作業指示: 以下の一覧のうち、「You are a computer-use agent. Viewport: 1280px」を含む行から「point(24,29)」を含む行までを、両端の行も含めて一字一句そのまま書き写しなさい。

(インターフェース要素の記録)
^^^^^^^^

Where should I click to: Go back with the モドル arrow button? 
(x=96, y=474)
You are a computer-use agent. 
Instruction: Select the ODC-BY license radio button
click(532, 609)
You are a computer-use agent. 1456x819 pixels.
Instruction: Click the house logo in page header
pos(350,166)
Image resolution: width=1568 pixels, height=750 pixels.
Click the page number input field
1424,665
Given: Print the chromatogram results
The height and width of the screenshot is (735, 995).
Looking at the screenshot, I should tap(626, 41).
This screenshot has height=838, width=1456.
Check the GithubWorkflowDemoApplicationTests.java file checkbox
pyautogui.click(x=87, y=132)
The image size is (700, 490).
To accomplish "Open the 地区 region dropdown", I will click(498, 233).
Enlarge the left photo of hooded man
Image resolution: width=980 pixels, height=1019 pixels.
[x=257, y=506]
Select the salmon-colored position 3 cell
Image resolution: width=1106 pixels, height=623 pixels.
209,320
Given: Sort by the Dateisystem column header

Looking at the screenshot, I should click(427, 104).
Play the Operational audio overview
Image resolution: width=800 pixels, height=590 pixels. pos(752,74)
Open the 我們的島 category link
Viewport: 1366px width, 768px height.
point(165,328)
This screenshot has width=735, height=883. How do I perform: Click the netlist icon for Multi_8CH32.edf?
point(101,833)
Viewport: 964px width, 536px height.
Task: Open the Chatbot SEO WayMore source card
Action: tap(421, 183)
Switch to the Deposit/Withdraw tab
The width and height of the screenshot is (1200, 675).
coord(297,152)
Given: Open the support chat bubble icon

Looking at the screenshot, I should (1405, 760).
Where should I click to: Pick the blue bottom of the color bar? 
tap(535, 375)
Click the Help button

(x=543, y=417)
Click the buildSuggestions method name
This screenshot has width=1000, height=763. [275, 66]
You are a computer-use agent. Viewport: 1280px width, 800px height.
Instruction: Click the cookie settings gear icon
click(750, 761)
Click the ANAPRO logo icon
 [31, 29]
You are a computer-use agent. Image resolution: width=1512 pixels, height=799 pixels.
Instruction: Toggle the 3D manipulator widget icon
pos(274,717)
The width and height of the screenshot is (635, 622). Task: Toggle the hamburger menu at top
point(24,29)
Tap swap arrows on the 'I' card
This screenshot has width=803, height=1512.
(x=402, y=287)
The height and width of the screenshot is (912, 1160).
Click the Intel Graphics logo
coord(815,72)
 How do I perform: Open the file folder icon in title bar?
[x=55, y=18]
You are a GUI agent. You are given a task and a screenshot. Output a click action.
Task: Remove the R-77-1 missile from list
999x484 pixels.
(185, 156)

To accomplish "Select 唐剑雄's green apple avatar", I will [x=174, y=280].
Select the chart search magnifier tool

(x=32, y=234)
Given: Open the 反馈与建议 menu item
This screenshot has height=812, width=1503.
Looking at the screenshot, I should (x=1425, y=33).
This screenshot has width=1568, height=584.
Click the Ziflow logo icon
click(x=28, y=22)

^^^^^^^^

解答例:
You are a computer-use agent. Viewport: 1280px width, 800px height.
Instruction: Click the cookie settings gear icon
click(750, 761)
Click the ANAPRO logo icon
 [31, 29]
You are a computer-use agent. Image resolution: width=1512 pixels, height=799 pixels.
Instruction: Toggle the 3D manipulator widget icon
pos(274,717)
The width and height of the screenshot is (635, 622). Task: Toggle the hamburger menu at top
point(24,29)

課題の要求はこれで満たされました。